- _Instruction_:
Copy out the material from its first line through the line containing "pos(622,776)", keeping the requests, and raise every coordinate in the answers by 143.

START

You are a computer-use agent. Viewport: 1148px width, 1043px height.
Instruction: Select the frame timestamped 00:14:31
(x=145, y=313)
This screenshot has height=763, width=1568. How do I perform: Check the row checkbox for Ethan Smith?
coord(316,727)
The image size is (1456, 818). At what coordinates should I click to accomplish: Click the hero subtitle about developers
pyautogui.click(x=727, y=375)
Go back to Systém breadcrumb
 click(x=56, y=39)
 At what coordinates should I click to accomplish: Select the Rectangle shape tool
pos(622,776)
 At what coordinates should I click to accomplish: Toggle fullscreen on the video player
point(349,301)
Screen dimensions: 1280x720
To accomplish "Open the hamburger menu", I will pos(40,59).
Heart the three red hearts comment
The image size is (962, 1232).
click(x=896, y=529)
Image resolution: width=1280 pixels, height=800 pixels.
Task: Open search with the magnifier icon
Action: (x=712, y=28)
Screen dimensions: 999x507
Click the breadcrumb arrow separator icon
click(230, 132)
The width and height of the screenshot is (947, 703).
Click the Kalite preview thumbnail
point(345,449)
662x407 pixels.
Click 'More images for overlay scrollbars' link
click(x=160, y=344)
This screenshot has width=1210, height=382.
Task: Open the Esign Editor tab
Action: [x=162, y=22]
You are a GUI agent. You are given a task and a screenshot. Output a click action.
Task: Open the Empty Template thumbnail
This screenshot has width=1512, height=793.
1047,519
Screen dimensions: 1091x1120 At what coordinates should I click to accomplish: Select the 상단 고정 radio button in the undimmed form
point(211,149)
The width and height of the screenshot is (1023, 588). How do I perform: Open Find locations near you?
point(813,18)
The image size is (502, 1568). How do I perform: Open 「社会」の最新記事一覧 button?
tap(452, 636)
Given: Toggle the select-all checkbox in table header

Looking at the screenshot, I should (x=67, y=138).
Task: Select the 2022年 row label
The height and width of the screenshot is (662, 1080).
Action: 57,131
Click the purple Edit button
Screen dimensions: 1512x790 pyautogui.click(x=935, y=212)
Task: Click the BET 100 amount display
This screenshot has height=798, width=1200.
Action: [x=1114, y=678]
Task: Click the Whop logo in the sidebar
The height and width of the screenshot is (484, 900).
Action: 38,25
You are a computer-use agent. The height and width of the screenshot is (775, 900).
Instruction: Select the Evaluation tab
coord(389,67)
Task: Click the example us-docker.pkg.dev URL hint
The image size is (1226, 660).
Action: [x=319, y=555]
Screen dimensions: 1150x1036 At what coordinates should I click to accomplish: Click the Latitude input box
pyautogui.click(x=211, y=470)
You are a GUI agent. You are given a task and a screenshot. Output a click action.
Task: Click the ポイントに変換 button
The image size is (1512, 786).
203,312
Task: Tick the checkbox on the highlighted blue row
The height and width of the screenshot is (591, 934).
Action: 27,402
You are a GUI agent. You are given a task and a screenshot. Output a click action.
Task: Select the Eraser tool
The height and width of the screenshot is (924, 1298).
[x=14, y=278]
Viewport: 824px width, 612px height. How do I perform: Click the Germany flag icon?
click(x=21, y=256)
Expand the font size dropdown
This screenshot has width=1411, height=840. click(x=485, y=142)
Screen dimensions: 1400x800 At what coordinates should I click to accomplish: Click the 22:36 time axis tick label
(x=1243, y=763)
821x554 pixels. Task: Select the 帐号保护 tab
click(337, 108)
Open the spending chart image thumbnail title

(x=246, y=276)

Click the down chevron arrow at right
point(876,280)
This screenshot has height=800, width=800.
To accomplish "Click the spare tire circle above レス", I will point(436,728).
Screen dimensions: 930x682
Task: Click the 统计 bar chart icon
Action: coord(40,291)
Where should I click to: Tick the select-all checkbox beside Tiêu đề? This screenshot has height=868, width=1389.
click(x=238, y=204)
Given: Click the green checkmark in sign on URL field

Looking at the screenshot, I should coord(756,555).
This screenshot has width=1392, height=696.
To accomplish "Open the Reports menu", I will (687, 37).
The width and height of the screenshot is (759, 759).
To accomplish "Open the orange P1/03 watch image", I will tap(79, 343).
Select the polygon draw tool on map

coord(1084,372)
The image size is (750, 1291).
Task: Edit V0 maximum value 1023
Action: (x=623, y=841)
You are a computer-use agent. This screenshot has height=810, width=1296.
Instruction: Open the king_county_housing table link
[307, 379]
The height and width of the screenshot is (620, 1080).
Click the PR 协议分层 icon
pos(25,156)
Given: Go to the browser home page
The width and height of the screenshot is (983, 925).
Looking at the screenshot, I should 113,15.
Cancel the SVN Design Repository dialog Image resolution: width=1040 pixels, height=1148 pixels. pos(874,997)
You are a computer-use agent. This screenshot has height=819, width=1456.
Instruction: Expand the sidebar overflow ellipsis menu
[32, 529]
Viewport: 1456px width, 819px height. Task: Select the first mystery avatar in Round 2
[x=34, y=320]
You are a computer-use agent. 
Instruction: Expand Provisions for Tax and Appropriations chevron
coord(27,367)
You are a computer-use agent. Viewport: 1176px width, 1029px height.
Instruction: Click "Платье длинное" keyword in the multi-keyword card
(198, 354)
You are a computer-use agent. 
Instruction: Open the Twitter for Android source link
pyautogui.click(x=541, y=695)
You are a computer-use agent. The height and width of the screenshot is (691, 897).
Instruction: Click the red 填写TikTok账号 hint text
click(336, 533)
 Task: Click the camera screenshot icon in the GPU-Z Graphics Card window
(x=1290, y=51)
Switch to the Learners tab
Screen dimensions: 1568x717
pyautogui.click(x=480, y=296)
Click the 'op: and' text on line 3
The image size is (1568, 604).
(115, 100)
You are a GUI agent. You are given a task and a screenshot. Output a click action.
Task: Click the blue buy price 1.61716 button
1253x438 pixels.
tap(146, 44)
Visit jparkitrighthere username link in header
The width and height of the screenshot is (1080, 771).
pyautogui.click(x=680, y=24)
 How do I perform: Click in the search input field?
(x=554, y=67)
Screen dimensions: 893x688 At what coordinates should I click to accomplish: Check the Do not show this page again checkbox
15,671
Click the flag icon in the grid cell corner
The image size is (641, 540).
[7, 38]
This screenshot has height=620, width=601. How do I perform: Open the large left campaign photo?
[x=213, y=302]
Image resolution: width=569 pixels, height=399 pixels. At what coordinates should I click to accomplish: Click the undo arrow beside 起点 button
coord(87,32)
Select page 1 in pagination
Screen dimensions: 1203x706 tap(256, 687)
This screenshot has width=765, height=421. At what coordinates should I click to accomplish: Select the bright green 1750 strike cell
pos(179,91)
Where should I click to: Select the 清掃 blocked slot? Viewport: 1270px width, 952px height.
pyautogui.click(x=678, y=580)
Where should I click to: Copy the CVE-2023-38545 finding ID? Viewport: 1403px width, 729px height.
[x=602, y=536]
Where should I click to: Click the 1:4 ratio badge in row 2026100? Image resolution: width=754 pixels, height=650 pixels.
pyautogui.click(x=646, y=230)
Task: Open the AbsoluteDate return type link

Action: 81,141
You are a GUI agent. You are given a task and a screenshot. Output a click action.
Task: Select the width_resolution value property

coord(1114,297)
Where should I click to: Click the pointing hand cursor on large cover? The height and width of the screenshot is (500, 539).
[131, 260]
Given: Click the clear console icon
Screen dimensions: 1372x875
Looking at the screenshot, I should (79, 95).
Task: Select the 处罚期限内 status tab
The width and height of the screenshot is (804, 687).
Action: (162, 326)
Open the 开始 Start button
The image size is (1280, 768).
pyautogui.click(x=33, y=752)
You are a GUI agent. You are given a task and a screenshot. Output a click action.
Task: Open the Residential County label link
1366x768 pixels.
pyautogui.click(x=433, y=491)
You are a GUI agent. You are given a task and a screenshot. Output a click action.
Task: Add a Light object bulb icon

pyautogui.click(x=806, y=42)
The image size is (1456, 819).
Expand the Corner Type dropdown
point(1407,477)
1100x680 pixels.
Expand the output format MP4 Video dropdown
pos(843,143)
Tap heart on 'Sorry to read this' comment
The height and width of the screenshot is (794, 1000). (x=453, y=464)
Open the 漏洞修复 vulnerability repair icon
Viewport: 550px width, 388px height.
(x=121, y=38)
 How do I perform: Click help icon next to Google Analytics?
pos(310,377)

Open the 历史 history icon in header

END

- _Response_:
You are a computer-use agent. Viewport: 1148px width, 1043px height.
Instruction: Select the frame timestamped 00:14:31
(x=288, y=456)
This screenshot has height=763, width=1568. How do I perform: Check the row checkbox for Ethan Smith?
coord(459,870)
The image size is (1456, 818). At what coordinates should I click to accomplish: Click the hero subtitle about developers
pyautogui.click(x=870, y=518)
Go back to Systém breadcrumb
 click(x=199, y=182)
 At what coordinates should I click to accomplish: Select the Rectangle shape tool
pos(765,919)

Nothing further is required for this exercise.